A new infrared system can tell people from decoys.
October 11, 2007

Solo commuters frustrated by snarled traffic have taken extreme measures to sneak into high-occupancy carpool lanes: costumed mannequins in passenger seats, dolls swaddled like babies–even dogs in bonnets. But a company called Vehicle Occupancy, based at Loughborough University, in Leicestershire, England, says that it has developed an infrared camera-mounted scanning system that foils 95 percent of such trickery.

Busted!: In this infrared image of the front seat of a Ford Focus, technology from Vehicle Occupancy has tagged the driver with a yellow dot, indicating that he’s human, while ignoring a dummy in the passenger seat. The image was produced in real time, while the car was traveling at about 50 miles per hour.

Automated systems for counting passengers have a heightened appeal as many urban areas with crowded roadways contemplate occupancy-based tolls as a way to pay for new highway construction. “We are far better at looking inside the car than the human,” says Tim Ballantyne, Vehicle Occupancy’s director of business development. “We can see 95 percent of the people in the car, whereas a trooper sees just 65 percent.” Vehicle Occupancy’s system, dubbed Dtect, was tested against humans from a distance of 150 feet, with cars moving at about 50 miles per hour, Ballantyne says.

According to Ballantyne, Dtect uses a proprietary infrared technology that can identify human skin by measuring its water content and detecting hemoglobin in the blood just beneath the skin. Mounted at the mouth of the travel lane, the Dtect camera captures two images of oncoming vehicles at different frequencies in the infrared range. At those frequencies, live human skin has different light-absorbing attributes than heated plastic or steam emanating from a cup of coffee–or even a bladder of hot water, which might be used to try to fool the system.

▶ **Supplied entries**
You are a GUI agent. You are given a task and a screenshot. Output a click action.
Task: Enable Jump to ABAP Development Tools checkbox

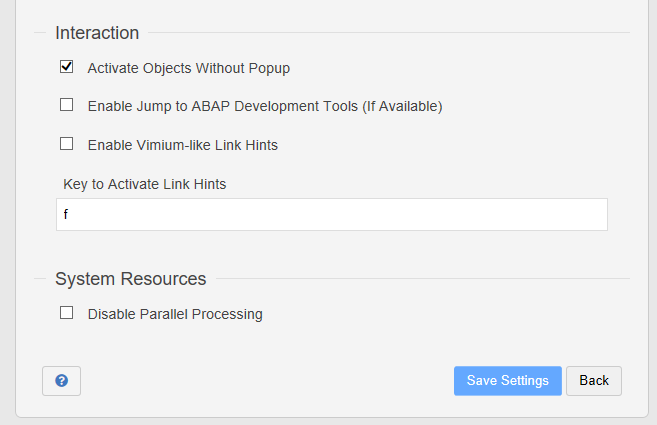click(67, 105)
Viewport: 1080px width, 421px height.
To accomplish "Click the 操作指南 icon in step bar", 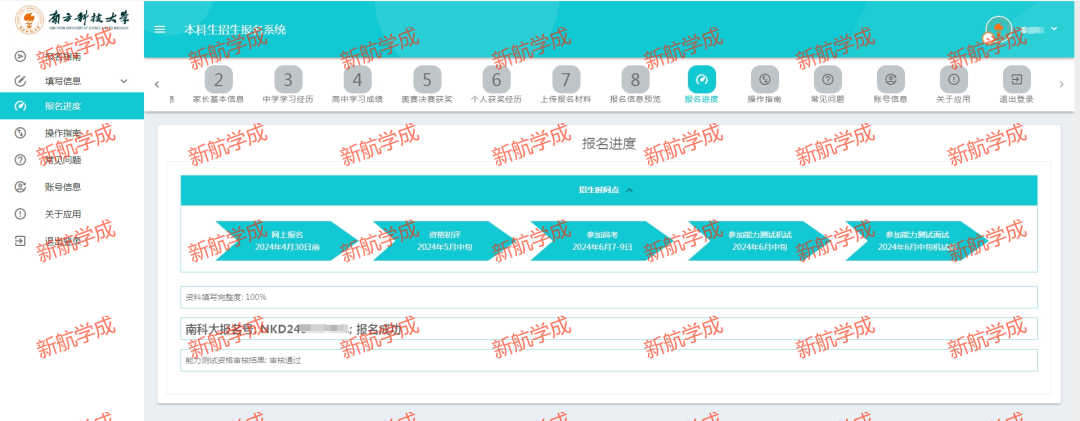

▶ **Problem details**
Reproduce the passage of the carpool-lane scanner article that starts at "October 11, 2007" and ends at "of such trickery.". Rely only on the carpool-lane scanner article; the entries aren't needed.

▶ **Result below**
October 11, 2007

Solo commuters frustrated by snarled traffic have taken extreme measures to sneak into high-occupancy carpool lanes: costumed mannequins in passenger seats, dolls swaddled like babies–even dogs in bonnets. But a company called Vehicle Occupancy, based at Loughborough University, in Leicestershire, England, says that it has developed an infrared camera-mounted scanning system that foils 95 percent of such trickery.